To better understand long-term COVID among diverse populations, a study published in Nature Communications analyzed electronic health records as part of the National Institutes of Health’s Researching COVID to Enhance Recovery (RECOVER) Initiative.

The research provides an overview of potential symptoms after acute COVID-19 and how the risk of these conditions may vary among different populations in the U.S.

For the study, a team of researchers from Weill Cornell Medicine studied electronic health records from two clinical research networks—one with data from 11 million New York-based patients, and another with nearly 17 million patients from the OneFlorida+ network, including Florida, Georgia and Alabama.

The team identified a broad list of diagnoses that occurred more frequently in patients who had recently had COVID-19 compared with non-infected individuals. The researchers also found more types of symptoms and higher risk of long-COVID in New York City than Florida. Specific conditions found across the New York City and Florida populations included dementia, hair loss, sores in the stomach and small intestine, blood clots in the lung, chest pain, abnormal heartbeat and fatigue.

Some of the differences between the results from the two populations might be explained by the fact that New York City had a more diverse patient population, endured one of the first waves of the pandemic and faced the lack of personal protective equipment such as masks, compared with Florida, said lead author Chengxi Zang, population health sciences expert at Weill Cornell.
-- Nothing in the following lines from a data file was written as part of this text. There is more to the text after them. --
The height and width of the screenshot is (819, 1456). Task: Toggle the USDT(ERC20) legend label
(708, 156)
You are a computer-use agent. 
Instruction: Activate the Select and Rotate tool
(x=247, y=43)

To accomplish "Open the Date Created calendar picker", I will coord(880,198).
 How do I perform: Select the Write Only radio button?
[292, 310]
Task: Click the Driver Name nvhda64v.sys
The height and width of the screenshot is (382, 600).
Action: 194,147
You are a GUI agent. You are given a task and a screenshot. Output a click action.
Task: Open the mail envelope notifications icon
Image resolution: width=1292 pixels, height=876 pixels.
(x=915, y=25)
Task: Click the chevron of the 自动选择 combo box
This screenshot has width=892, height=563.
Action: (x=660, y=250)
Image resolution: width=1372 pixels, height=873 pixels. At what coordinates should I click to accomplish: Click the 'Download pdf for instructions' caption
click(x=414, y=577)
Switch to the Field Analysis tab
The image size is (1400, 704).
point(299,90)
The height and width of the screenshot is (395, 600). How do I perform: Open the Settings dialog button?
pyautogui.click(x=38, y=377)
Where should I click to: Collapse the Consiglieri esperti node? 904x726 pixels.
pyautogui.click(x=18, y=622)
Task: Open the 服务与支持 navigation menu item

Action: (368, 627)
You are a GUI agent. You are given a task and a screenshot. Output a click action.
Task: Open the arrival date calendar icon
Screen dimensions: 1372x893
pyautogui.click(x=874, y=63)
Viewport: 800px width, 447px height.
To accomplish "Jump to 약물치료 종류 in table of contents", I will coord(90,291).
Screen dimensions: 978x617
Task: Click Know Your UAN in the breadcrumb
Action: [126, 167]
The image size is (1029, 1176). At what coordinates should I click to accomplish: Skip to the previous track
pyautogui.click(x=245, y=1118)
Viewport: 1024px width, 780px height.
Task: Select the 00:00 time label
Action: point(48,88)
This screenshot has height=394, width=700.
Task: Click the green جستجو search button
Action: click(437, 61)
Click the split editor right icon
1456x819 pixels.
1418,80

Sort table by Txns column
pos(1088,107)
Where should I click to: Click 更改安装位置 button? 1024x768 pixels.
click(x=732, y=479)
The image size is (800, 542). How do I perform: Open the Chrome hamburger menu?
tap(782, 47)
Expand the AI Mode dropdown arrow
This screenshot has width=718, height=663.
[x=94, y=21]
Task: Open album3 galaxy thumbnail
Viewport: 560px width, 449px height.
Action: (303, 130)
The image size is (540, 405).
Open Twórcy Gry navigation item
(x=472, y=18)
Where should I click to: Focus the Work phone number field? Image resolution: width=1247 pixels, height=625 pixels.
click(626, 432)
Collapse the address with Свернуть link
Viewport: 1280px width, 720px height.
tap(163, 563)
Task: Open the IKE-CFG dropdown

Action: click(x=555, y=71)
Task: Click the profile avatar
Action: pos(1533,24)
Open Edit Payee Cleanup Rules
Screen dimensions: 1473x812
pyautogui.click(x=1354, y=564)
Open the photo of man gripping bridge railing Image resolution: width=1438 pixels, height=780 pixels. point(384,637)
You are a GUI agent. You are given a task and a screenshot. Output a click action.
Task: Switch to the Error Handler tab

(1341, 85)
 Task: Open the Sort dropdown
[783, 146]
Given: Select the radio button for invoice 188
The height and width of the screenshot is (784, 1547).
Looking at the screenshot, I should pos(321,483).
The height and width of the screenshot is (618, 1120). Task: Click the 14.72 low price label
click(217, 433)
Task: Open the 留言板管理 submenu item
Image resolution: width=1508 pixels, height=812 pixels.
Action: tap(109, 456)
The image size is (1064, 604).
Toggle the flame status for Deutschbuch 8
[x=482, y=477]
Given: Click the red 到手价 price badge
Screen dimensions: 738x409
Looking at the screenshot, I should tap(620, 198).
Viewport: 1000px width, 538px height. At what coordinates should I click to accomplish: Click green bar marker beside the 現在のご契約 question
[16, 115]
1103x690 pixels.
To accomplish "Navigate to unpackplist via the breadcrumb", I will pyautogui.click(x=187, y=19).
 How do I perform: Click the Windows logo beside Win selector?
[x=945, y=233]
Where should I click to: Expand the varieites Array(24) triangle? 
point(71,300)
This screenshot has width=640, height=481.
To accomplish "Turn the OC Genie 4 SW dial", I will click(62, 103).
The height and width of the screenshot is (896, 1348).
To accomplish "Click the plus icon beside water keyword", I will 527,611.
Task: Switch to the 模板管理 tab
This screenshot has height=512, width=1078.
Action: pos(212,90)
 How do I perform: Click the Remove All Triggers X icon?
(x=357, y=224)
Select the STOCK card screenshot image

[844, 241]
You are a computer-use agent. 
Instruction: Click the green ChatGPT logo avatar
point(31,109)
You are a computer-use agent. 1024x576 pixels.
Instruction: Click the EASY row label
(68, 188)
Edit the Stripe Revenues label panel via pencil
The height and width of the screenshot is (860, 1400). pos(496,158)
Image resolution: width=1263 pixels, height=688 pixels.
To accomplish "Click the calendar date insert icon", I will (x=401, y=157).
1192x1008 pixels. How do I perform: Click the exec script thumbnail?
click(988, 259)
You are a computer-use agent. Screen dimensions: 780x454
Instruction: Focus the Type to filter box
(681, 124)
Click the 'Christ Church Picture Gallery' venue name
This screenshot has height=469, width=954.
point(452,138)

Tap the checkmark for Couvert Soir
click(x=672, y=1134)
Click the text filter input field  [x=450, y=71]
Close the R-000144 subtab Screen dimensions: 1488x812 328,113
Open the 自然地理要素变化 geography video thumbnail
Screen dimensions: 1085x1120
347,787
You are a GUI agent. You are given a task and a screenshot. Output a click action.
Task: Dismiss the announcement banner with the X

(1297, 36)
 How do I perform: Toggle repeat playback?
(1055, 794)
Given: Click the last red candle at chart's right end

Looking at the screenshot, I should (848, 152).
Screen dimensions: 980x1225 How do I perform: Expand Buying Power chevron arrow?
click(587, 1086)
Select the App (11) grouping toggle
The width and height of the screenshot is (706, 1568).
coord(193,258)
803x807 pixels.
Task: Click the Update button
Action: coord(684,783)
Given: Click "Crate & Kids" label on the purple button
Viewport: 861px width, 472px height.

“Our approach, which uses machine learning with electronic health records, provides a data-driven way to define long COVID and determine how generalizable our definition of the disease is,” Zang said. “Comparing records across diverse populations in regions that experienced the COVID-19 pandemic differently highlighted how variable long COVID is for patients and emphasized the need for further investigation to improve the diagnosis and treatment of the disease.”

The researchers used a machine learning approach on the electronic health records to provide data-driven on long-COVID.